La sédation « est une paralysie, non un sommeil »

Publié le : 2 mars 2015

Sylvain Pourchet, ancien directeur de l’Unité soins palliatifs à l’hôpital Paul-Brousse à Villejuif, est interviewé par Ouest-France sur le nouveau droit à la sédation profonde et continue créé dans la proposition de loi Leonetti-Claeys.

 

Sylvain Pourchet commence par recadrer le débat en précisant que la fin de vie n’est pas synonyme de souffrances et que « l’agonie n’est pas forcément douloureuse ». Il rappelle également que « c’est naturel de mourir », ce n’est pas une maladie en soi.

 

A la question de savoir si la sédation est une bonne solution pour éviter au patient en fin de vie de souffrir, il répond : « Ne pensez pas que la fin de vie c’est douloureux et que le traitement c’est la sédation. Cela ne marche pas comme ça », car la sédation « est une paralysie, non un sommeil ». Elle peut être utilisée quand « tous les autres formes de traitement -qui suffisent dans la majorité des situations-« , ont été épuisées.

 

Sylvain Pourchet précise que la sédation ne peut rien contre les souffrances existentielles, au contraire. « La sédation coupe la relation. Or la relation est le meilleur médicament de l’angoisse. »

 

La sédation comme réponse unique se retourne contre les patients en fin de vie. « En pensant tout résoudre par un médicament, on interdit la recherches de meilleures solutions, celles qui sont les plus appropriées au malade et à sa situation. »

 

Dans la proposition de la loi Leonetti-Claeys, il est également prévu de créer un droit aux directives anticipées opposables.

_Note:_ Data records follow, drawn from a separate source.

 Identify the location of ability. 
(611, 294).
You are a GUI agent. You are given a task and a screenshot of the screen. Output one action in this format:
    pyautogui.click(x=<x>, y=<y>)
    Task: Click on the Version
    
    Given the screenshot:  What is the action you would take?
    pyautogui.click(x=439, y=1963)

Le cumul de ces deux nouveaux droits a pour conséquence de rendre possible la prescription d’un traitement (sédation) sur des « bases non médiales » (la volonté du patient). Pour Sylvain Pourchet, si le médecin est tenu de « ratifier » un droit du patient et que l’expertise médicale n’est plus requise, « pourquoi serait-ce au médecin de l’appliquer ? »

 

Il conclue son entretien par un rappel plein de sagesse : « Le droit fondamental du patient n’est pas de prescrire son médicament, mais d’être soigné de façon optimale en toutes circonstances ».